In testing film, sensitometrists use step wedges. They measure small bits of featureless film density. They expose the film to varying amounts of light and develop them to see how they respond to light when developed in different developers, at different temperatures, with different agitation procedures, etc. Unfortunately, they do not look at textures, but only tones .

This is a pivotal difference. In the real world, we deal with textures, not tones . For example, when we talk about a Zone 4 exposure on the bark of a tree, we know that the Zone 4 is the average of the lighter and darker parts of the bark, which we see as texture . A Zone 4 tonality in the real world has parts that are lighter than Zone 4 and parts that are darker. In other words, there is a spread of brightness. Not so with a tone, which is a featureless Zone 4.

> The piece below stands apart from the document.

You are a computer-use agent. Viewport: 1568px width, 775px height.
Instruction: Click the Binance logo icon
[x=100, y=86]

This difference becomes critical where the toe of the curve meets the straight line portion of the curve, generally about Zone 2½. If you place your shadow (the bark) in Zone 3, as sensitometrists recommend, the lower part of the textural spread is on the toe of the curve, where densities are crunched together with less separation. When you print that negative, the print tonalities are also crunched together. If you want deep, rich blacks, everything goes too black and you lose detail; if you want separations to show, you can’t get a good, rich black.

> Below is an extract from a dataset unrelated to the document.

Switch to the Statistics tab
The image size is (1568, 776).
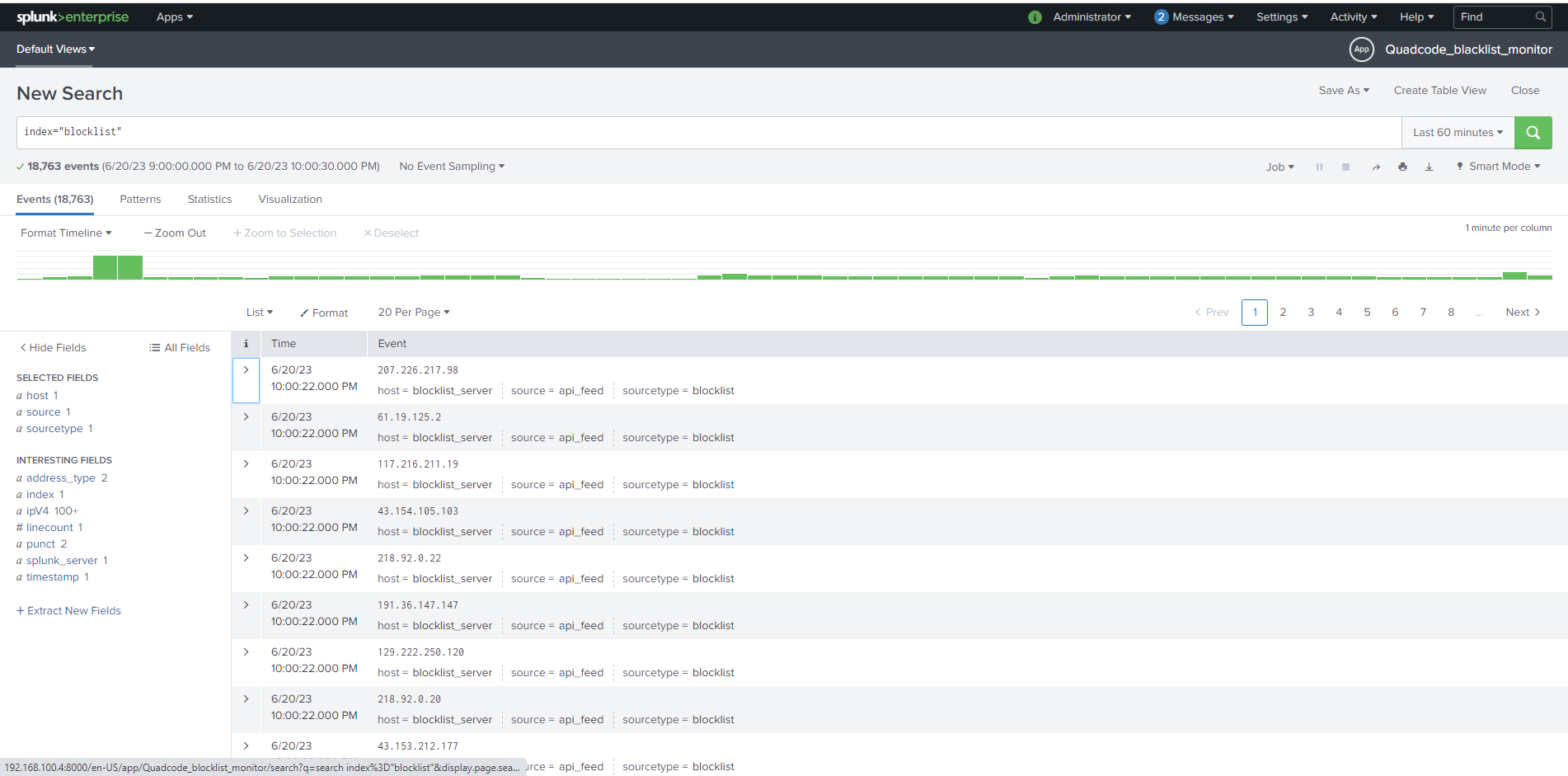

Instead, if you place your shadows in Zone 4, or even higher, the entire spread is on the straight line portion of the curve. Your negative is denser than it would be if you placed the shadows in Zone 3, but everything separates beautifully. Then, when you print the negative, simply give it additional exposure time under the enlarger, printing it down to the average Zone 3 that you want. By placing your most important dark shadows at least in Zone 4—not the darkest things in the scene, but the darkest things that you want to see as good, dark, visible textures in the final print—you’ll get a richer print every time. That’s a guarantee!

Cutting the manufacturer’s recommended film speed in half, or placing shadows one zone higher than normally recommended (or both!) is my simple—but overwhelmingly important—modification of the zone system for practical usage. All of my recommended methods are geared toward getting the optimum quality from your negatives and the highest quality from your prints. So, rather than placing key shadows in Zone 3, place them in Zone 4 or higher to assure that you’re on the straight line portion of the curve, where density separations are greatest. (And don’t worry about getting squeezed at the top because the black-and-white film response goes so high.) The idea of placing important shadows in Zone 3 is simply wrong.